:: RAW DATA ::

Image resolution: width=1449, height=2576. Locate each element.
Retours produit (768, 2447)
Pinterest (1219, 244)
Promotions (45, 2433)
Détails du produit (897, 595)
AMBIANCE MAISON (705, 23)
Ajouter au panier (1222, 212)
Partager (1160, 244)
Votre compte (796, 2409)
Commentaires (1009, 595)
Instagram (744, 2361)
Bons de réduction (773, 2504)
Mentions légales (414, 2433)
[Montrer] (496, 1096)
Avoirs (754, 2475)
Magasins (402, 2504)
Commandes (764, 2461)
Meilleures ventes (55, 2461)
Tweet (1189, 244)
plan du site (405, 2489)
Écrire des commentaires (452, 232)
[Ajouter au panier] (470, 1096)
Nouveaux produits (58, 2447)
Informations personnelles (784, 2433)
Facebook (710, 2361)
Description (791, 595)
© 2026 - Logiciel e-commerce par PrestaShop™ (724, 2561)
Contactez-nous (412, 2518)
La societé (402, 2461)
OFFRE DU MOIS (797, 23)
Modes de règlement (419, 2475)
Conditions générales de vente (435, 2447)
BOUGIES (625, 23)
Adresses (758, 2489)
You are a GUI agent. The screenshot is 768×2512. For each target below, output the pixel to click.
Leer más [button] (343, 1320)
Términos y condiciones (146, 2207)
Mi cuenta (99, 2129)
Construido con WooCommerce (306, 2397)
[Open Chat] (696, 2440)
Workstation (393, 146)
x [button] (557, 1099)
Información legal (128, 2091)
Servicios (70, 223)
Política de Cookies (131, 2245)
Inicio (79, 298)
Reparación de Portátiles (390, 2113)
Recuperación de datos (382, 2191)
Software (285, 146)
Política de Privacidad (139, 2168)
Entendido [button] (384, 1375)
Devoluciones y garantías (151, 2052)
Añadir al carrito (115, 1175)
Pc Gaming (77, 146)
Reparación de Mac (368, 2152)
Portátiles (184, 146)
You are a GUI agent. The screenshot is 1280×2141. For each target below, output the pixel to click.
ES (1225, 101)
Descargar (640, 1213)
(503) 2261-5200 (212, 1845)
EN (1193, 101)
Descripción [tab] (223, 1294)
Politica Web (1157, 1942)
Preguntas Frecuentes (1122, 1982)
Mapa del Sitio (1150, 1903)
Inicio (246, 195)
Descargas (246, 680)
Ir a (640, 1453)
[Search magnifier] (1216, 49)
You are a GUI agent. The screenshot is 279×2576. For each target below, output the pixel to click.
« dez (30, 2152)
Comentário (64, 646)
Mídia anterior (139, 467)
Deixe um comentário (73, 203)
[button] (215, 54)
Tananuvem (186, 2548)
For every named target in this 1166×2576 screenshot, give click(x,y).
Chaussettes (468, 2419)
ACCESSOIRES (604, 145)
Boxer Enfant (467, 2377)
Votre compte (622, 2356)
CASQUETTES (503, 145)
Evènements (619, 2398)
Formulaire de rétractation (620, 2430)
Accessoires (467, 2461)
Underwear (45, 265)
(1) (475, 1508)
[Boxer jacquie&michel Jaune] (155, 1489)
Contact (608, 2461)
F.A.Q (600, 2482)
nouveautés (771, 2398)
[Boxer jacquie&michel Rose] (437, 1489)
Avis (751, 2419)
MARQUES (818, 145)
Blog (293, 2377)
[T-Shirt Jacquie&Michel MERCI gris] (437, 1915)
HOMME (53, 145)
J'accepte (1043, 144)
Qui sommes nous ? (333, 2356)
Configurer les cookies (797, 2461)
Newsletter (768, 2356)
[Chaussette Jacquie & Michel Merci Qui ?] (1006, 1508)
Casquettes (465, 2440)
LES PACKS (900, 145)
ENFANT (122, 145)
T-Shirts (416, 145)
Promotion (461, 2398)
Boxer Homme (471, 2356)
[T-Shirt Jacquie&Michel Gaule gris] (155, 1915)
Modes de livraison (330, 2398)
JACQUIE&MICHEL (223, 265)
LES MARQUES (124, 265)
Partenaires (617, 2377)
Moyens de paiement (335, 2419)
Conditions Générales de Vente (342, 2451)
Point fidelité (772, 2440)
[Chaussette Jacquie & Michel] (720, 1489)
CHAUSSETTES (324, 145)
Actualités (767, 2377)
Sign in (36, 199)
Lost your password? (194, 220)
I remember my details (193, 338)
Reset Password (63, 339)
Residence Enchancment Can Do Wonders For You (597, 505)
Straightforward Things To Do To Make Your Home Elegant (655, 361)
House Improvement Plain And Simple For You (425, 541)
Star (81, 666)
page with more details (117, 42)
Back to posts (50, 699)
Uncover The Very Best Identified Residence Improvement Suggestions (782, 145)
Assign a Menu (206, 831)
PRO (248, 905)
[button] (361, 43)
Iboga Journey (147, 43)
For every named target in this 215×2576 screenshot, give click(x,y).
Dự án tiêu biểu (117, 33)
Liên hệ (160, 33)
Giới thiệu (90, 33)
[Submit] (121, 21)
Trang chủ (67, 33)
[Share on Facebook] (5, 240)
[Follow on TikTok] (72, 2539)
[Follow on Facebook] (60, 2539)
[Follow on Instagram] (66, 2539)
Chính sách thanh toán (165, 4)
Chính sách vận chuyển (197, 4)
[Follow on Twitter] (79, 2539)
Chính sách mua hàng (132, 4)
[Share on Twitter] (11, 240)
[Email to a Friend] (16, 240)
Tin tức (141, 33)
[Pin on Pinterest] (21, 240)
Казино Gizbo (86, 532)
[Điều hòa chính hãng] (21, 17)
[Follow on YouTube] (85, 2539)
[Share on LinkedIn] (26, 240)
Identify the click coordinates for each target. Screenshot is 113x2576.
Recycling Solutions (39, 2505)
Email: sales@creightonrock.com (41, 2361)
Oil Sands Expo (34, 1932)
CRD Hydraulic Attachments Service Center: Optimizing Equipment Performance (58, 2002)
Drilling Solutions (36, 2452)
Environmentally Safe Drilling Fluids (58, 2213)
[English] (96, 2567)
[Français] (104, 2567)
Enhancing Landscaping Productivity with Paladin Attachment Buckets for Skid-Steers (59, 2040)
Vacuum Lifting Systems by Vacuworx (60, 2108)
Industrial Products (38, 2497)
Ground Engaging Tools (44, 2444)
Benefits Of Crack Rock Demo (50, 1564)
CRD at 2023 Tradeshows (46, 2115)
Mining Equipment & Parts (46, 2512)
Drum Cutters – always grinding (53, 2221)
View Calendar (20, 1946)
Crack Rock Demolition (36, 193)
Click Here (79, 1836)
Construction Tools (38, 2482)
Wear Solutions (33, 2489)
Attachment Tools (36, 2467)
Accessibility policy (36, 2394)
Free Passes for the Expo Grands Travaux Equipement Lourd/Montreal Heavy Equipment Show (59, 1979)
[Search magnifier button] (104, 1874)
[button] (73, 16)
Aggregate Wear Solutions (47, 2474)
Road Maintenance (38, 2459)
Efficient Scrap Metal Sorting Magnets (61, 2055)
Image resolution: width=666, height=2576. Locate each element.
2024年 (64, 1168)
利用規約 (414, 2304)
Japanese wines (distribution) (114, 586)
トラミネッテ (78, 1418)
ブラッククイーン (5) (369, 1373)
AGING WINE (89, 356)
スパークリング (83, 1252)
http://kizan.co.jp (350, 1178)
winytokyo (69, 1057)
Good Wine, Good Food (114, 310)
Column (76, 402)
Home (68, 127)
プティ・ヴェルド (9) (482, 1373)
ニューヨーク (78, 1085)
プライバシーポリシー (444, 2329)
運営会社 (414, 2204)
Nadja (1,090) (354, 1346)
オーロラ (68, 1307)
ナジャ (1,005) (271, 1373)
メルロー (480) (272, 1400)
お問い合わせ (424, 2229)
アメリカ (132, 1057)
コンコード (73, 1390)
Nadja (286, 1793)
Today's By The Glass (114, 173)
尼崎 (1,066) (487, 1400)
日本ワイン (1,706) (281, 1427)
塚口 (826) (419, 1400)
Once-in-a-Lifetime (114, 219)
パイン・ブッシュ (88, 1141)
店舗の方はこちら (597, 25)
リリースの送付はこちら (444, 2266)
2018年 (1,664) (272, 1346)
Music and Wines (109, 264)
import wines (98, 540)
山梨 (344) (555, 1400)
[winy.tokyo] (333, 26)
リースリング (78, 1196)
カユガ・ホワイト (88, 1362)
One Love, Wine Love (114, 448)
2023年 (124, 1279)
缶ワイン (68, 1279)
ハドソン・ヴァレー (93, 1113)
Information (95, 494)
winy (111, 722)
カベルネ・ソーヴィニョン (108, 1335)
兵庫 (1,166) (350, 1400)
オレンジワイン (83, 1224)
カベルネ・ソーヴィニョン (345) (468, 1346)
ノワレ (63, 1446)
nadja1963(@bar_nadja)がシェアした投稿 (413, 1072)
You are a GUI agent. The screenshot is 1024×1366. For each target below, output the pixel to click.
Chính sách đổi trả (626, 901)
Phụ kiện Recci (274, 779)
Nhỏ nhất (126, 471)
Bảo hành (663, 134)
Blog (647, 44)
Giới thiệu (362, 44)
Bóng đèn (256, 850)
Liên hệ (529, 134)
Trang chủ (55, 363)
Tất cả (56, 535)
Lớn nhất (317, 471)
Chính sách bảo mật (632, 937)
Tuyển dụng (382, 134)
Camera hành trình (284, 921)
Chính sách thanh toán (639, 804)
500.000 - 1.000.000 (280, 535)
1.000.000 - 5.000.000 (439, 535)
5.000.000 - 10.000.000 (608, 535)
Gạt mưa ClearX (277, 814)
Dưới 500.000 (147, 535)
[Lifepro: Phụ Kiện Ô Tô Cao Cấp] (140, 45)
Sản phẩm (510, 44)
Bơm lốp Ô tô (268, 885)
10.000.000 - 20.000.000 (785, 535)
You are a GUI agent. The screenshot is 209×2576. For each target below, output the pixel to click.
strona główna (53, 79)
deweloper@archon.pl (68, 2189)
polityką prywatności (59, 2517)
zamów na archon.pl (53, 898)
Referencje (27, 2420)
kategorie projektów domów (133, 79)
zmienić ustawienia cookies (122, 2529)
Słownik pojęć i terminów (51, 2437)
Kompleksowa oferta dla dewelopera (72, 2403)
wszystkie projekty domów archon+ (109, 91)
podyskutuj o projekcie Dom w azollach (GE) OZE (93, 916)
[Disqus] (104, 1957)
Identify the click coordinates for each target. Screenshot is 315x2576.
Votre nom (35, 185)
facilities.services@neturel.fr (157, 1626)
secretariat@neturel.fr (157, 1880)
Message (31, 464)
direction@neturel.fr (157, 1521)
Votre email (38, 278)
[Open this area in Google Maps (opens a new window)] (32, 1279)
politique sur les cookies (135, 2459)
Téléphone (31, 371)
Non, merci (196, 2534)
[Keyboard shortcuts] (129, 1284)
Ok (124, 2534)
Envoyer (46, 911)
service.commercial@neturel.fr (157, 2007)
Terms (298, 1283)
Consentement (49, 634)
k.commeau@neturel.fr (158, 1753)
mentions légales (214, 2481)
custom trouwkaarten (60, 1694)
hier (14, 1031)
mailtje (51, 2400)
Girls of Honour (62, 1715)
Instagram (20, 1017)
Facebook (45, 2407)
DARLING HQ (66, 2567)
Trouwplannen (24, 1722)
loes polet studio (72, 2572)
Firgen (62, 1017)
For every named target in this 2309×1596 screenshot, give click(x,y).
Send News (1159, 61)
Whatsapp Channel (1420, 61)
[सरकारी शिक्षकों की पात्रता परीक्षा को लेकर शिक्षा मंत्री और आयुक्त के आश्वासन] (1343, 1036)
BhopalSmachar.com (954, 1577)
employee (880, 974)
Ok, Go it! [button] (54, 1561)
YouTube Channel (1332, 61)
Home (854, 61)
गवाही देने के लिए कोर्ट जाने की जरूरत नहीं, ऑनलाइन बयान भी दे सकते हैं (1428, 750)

:::

The lines above that include "every" should each be listed.

For every named target in this 1166×2576 screenshot, give click(x,y).
For every named target in this 215×2576 screenshot, give click(x,y).
For every named target in this 2309×1596 screenshot, give click(x,y).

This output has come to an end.